Stored entries

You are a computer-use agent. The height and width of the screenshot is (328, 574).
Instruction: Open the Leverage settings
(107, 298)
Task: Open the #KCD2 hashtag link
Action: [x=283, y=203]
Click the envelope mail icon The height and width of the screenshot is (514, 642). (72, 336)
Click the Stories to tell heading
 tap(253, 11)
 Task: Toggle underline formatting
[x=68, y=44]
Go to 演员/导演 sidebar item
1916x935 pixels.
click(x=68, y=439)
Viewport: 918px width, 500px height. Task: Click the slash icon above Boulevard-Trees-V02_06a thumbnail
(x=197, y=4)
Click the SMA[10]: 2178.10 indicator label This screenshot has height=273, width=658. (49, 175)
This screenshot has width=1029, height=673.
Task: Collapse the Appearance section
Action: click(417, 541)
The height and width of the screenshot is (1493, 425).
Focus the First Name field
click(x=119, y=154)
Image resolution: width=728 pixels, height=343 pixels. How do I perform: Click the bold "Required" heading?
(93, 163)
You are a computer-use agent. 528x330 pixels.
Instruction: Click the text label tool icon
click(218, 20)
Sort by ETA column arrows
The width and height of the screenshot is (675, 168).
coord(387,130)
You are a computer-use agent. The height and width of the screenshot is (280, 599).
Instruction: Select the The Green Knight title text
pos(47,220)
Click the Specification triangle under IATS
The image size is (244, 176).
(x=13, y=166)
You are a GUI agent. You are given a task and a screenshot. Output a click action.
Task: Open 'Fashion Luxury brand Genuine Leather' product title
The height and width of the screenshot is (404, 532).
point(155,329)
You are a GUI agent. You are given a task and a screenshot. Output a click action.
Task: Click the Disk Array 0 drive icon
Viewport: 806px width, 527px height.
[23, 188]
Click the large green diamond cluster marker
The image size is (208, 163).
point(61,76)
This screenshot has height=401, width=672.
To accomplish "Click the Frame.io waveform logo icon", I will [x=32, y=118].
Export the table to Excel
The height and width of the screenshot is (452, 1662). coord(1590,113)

Assigned task:
Among the entries, how many lines include the word "computer"? Answer with only the number.

Your solution:
3